I typically write on the cap with a sharpie for the few beers that I bottle.

If its a beer that I plan on gifting or for long term storage, I like them to look nice and make labels on the high end laser printer at work. I label most of my mead and wine and either purchase labels or print them at work.

I use stickers on caps but I also make large labels that I print out and tape to the boxes I store my beer in while it conditions. I’ll print these out in bottle size if I’m giving a beer away. Gluesticks work great as an adhesive.

I design, print and label the caps.

http://www.amazon.com/Blank-MATTE-Trans ... B0019RJ5QI

Makes it easy to see what you got when pulling from a box or cooler. And mixing cases is never an issue when the label is right on top.

My only complaint is that they should be just a hair smaller to fit better. The edges of the label have to be pushed down around the edges of the cap and usually peel up a little. Not a big issue, but just a little smaller and they would fit perfectly.

I use return address labels on the cap - 2 labels per sticker, cutting in half with scissors before I remove them from the backing. I stick the info in a label template, sometimes as a jpeg or sometimes typed on. The halves fit niceley on a cap, with just enough info.
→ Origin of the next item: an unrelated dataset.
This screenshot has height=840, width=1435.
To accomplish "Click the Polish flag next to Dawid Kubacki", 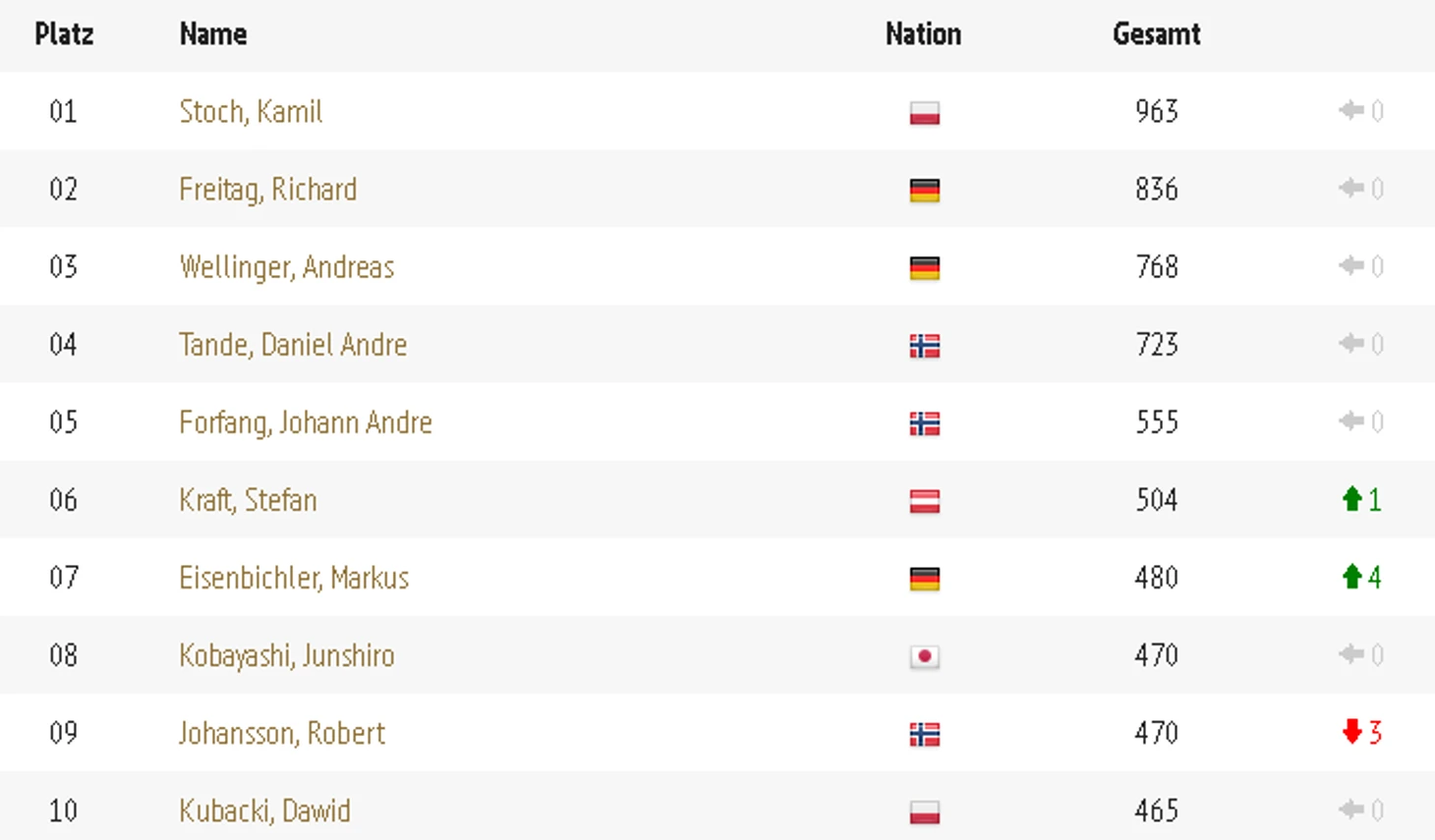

If I bring the bottles somewhere or make a gift of them, I paste a paper label on the bottle either using a glue stick (if I’m not re-using the bottle)
or stuck on with milk when I want to recover the bottle.

I’ve also used adhesive shipping labels for bottles

I write on the cap for pry-offs. For swing tops, I just put a square of masking tape on the cap and write on that. The bottles don’t stay filled long enough for labeling to matter much. :slight_smile:

One of my brew buddies gives his 4yr old daughter a Sharpie and she scribbles whatever she wants on the caps. I wouldn’t classify that as “doing it right,” though.